_Task brief:_
Which lines of the listing below contain the word "each"? Return them.

_Input material:_
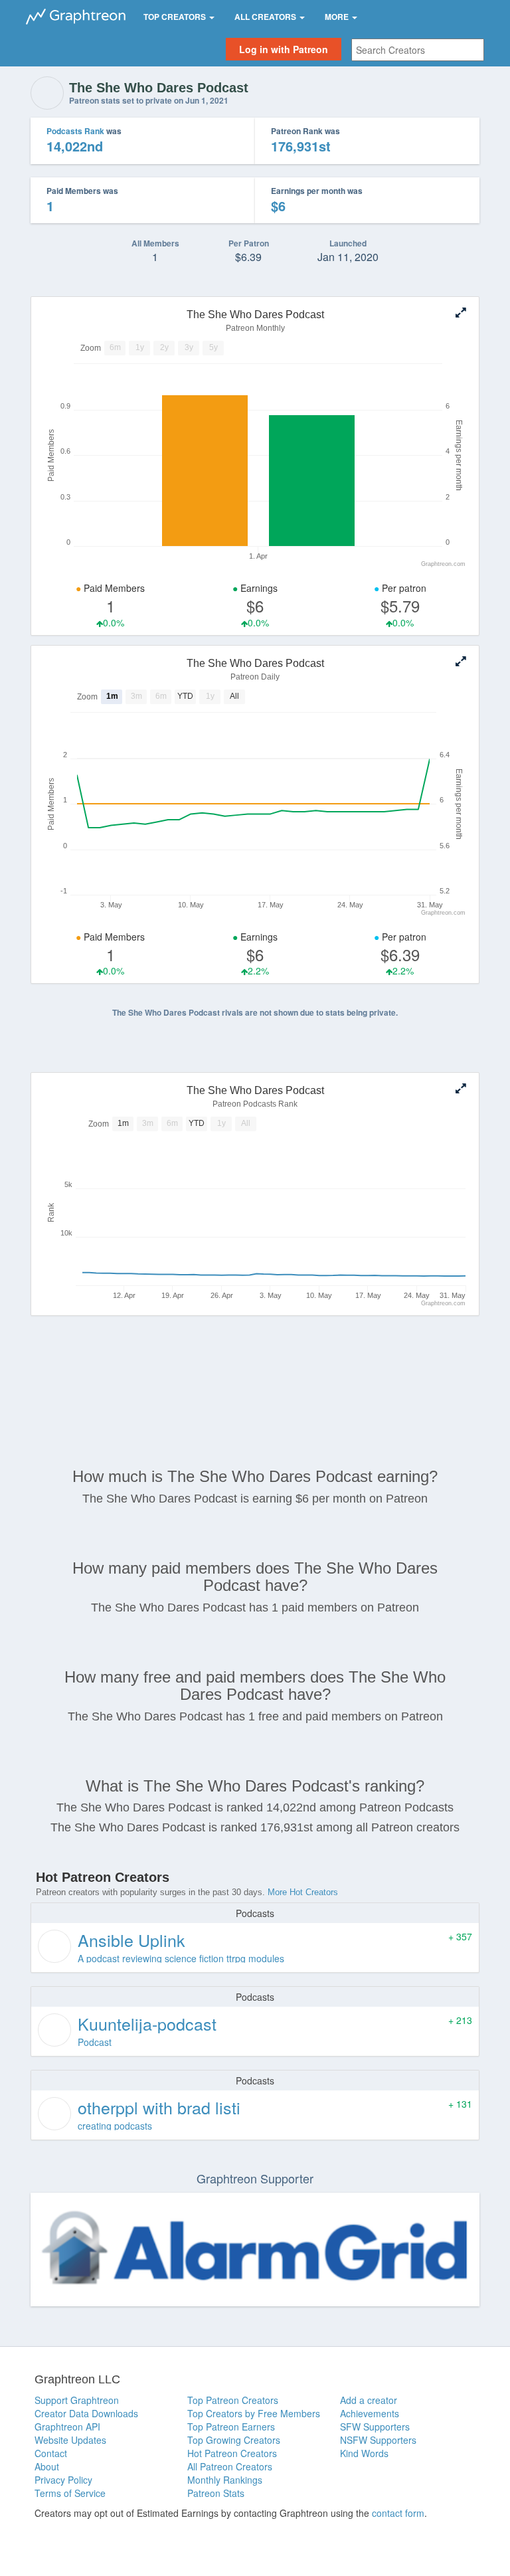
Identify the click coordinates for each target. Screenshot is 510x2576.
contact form (398, 2513)
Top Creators (175, 17)
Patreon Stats (215, 2493)
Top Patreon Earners (231, 2426)
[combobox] (417, 50)
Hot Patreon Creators (232, 2453)
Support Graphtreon (77, 2400)
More (338, 17)
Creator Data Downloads (86, 2413)
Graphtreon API (67, 2426)
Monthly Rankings (224, 2479)
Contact (51, 2453)
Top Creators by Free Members (253, 2413)
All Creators (266, 17)
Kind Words (364, 2453)
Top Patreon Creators (232, 2400)
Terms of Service (70, 2493)
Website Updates (70, 2439)
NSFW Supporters (378, 2439)
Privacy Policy (63, 2479)
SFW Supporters (375, 2426)
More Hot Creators (303, 1892)
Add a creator (368, 2400)
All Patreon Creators (229, 2466)
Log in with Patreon (283, 49)
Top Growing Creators (233, 2439)
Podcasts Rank (75, 131)
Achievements (369, 2413)
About (47, 2466)
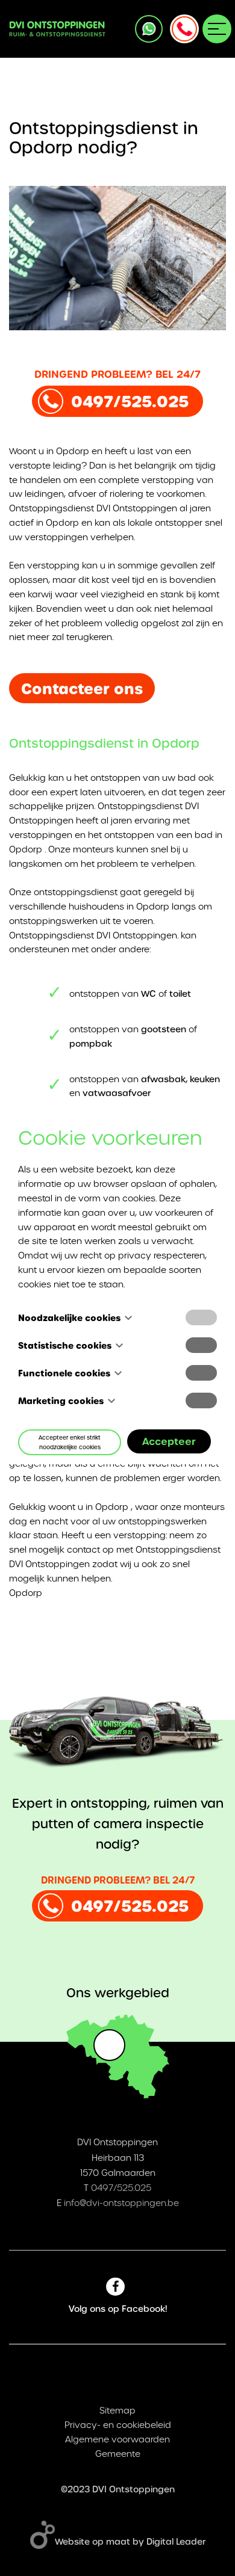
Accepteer (169, 1441)
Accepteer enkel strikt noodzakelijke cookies (70, 1442)
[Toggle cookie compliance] (201, 1345)
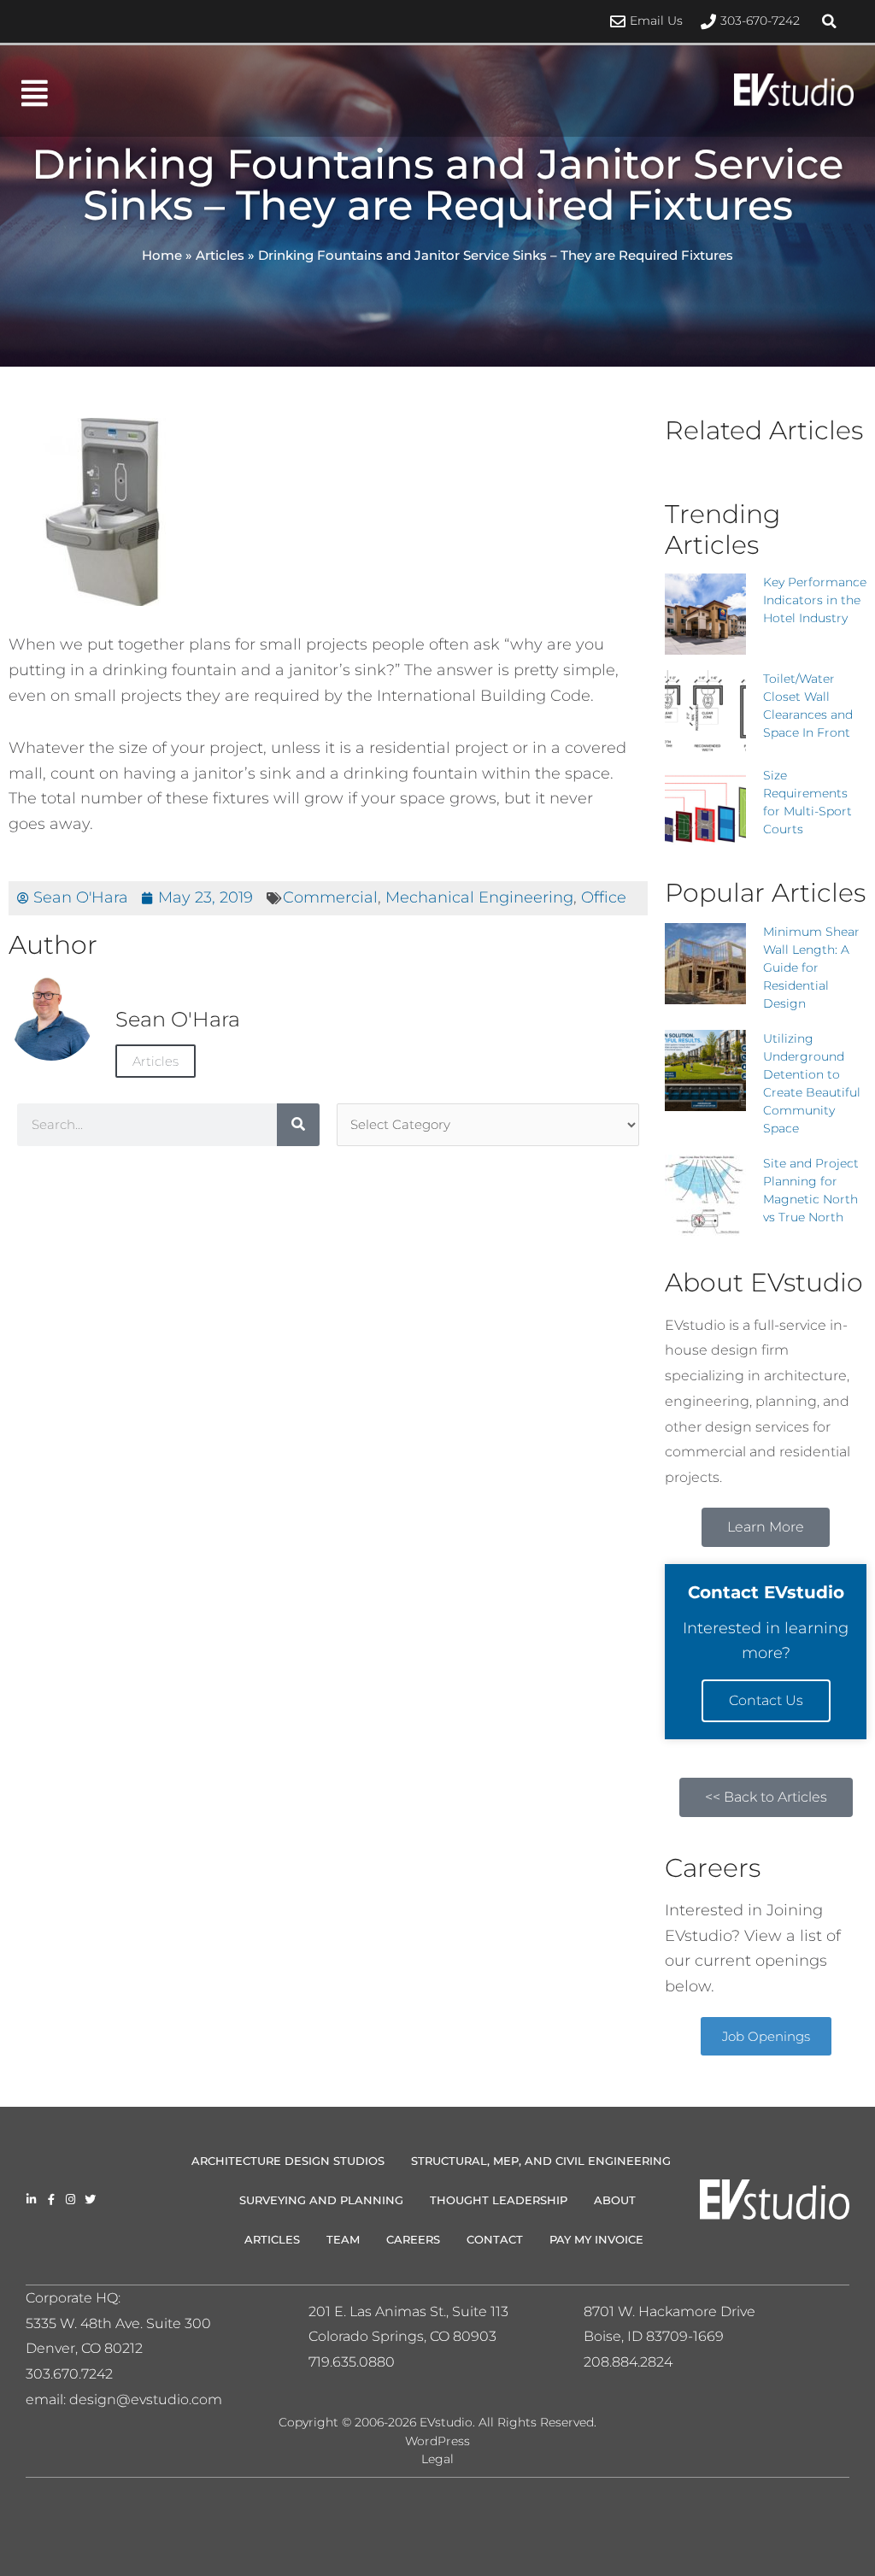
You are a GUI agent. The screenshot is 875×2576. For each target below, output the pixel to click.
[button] (830, 21)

_Your solution:_
Identify the click coordinates for each target. Screenshot is 510x2576.
You are a GUI agent. The screenshot is 875×2576. For each target below, output the pixel to click.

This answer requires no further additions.